Environments

Group deployments into stages (development, staging, production) with isolated configuration and shared infrastructure.

An environment is a way to organize related deployments on a cluster. Ship a web app and its worker to Development, promote the same image to Staging, and keep Production on a separate, stable config. All from one dashboard.

Manage them from Settings.

How environments work

  • Every organization starts with two defaults: Development and Production. You can create as many more as you need (e.g. staging, preview, qa).
  • Environments are cluster-scoped. A deployment belongs to one cluster and one environment.
  • Deployments in the same environment share a logical boundary. Names must be unique within the cluster + environment pair, so you can have api in both Development and Production without collision.
  • Environments get color-coded badges so dev vs prod is visually obvious throughout the dashboard.

Logical grouping

Organize applications by stage, team, or purpose. However you structure your workflow.

Scoped configuration

Each deployment keeps its own env vars, scale, and image tag. Staging and production stay independent.

Visual isolation

Color-coded badges in deployment lists, cluster detail pages, and the top nav.

Shared infrastructure

Multiple environments can run on the same cluster. No need to pay for a separate cluster per stage.

Creating an environment

Open Settings

Go to Settings.

Click New environment

Pick a name (e.g. staging, qa) and a color. The color shows up wherever this environment is referenced.

Start deploying to it

The new environment appears in the Environment dropdown when you create a deployment from your dashboard.

A typical layout

Most teams settle on this pattern:

  • Development on a cheap Starter cluster (K3s on one AWS instance). Free Ownkube platform fee, you only pay AWS for the EC2 instance.
  • Production on a Production cluster (managed EKS). Highly available across availability zones, autoscaling.

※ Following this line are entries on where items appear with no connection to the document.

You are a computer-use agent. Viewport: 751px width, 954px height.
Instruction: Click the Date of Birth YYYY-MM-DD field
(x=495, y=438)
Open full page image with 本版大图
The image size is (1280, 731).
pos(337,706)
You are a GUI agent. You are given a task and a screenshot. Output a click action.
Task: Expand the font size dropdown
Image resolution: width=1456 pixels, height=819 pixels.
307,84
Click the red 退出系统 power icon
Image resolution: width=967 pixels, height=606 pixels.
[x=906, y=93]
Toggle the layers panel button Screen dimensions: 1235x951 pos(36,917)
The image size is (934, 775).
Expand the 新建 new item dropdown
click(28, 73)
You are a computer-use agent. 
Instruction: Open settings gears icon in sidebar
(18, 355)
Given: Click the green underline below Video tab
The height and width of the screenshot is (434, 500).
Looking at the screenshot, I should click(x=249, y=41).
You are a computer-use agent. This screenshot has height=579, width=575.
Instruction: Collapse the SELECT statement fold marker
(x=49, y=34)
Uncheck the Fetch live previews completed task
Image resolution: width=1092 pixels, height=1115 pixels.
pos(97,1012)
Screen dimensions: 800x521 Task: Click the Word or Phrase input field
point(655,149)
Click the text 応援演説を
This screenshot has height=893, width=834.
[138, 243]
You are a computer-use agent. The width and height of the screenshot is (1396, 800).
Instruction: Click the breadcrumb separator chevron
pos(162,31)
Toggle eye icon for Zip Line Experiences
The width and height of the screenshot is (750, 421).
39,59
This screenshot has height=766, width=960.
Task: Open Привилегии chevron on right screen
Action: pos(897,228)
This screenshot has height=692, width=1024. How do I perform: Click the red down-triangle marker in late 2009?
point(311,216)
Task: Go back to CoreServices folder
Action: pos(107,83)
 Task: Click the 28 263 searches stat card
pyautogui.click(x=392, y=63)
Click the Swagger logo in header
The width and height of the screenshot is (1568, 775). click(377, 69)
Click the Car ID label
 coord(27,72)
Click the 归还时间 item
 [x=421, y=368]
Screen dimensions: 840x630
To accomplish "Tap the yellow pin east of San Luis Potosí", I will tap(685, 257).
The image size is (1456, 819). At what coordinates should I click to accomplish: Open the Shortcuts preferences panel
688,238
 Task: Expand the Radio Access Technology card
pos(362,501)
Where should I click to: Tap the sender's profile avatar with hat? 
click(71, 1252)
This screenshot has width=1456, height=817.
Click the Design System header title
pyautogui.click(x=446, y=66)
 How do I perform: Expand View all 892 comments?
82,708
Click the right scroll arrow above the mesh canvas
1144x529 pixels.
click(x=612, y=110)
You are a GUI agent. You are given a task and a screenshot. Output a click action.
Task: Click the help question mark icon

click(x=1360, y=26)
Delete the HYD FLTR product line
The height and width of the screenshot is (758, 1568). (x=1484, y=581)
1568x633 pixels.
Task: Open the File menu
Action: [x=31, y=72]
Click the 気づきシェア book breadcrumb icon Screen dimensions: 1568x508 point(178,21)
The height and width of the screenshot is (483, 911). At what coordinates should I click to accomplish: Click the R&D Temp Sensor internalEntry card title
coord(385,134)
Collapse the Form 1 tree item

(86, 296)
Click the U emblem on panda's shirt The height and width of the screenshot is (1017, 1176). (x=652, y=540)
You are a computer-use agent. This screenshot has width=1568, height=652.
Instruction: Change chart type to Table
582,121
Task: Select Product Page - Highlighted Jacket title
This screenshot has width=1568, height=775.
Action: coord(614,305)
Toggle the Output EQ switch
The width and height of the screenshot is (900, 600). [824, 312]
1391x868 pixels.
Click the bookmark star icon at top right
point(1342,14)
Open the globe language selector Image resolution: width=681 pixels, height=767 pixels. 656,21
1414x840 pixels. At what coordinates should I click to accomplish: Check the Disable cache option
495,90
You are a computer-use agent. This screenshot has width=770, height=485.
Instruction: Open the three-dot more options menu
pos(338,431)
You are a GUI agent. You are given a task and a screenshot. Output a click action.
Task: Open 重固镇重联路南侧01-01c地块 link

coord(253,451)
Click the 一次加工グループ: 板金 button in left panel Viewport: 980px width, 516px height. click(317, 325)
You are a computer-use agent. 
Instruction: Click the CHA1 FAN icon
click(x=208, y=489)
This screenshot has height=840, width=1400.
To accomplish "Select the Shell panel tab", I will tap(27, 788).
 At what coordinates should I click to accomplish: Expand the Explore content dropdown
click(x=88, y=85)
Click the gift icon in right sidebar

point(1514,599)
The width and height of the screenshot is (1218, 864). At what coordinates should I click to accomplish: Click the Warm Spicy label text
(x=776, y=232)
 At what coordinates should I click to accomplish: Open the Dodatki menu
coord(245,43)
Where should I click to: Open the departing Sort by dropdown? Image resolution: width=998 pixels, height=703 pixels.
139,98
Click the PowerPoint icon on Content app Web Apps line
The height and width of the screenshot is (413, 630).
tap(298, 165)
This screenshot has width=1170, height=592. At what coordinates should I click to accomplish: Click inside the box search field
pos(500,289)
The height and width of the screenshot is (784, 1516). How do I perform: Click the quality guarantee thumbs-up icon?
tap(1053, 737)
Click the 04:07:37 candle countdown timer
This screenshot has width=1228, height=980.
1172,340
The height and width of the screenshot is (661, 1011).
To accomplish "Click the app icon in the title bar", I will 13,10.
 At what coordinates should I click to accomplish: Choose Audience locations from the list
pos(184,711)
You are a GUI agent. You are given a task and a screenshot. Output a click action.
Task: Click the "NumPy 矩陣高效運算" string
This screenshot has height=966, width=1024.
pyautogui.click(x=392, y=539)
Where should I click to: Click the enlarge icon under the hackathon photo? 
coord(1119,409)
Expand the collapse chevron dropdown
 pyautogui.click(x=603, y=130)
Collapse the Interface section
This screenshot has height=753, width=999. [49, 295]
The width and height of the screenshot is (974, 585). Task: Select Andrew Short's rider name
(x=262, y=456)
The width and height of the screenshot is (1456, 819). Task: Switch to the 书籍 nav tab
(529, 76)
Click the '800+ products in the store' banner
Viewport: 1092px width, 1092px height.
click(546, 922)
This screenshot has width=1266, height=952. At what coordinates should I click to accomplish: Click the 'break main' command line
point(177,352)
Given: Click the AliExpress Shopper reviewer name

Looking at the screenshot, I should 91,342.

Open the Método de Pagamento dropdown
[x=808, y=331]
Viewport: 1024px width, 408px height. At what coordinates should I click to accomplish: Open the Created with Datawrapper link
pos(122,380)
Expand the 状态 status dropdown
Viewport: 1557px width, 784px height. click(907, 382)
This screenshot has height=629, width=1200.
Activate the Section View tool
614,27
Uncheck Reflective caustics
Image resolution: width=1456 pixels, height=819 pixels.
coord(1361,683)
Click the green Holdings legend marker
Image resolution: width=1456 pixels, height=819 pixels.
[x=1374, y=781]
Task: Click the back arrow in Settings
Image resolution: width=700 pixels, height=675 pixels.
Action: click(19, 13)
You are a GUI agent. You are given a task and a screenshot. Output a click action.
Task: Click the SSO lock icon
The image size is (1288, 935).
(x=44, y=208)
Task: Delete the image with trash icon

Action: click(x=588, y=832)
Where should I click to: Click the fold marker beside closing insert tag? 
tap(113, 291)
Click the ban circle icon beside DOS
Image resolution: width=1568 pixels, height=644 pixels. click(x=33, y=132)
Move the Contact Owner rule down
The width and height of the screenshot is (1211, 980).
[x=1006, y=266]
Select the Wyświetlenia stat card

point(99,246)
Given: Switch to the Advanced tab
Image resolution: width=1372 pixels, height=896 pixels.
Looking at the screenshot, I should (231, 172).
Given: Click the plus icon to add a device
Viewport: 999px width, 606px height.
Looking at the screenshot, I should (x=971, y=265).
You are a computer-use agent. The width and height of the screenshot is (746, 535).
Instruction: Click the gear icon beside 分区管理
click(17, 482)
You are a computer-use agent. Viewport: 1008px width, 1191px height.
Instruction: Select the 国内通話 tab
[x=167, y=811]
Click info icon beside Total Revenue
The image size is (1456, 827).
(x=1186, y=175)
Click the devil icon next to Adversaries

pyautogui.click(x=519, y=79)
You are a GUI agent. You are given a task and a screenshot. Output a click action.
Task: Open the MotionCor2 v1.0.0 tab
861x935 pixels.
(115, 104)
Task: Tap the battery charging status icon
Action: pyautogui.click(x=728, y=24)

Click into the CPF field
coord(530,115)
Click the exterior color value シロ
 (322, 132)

Both are visible side-by-side in the dashboard. Each environment keeps its own env vars, replica count, and resource limits.

Viewing an environment

Each environment and its deployments are visible under Settings. For each environment you can see:

  • All deployments tagged to this environment across every cluster
  • Health rollup: healthy / syncing / degraded counts at a glance
  • Shortcuts: jump into any deployment's detail page in one click

Using environments in a deployment

When you create a deployment from your dashboard:

  • Environment is a required field. Pick an existing environment or create a new one inline.
  • The selected environment becomes part of the deployment's identity. Changing it later requires a separate flow.

Tip

Give each environment a distinct color. In a busy dashboard, the color strip is often how you'll spot at a glance whether you're about to touch a production deployment.

Limits and constraints

  • Cluster + environment + name is the uniqueness rule. The same deployment name can exist in different environments.
  • Deleting an environment requires no deployments to be tagged to it first.
  • No PR preview environments yet. That's on the roadmap; see below.

On the roadmap

  • PR preview environments: a fresh environment per pull request, auto-created on PR open and torn down on merge.
  • Environment-level variable overrides: set a variable once at the environment level and have it inherit to every deployment.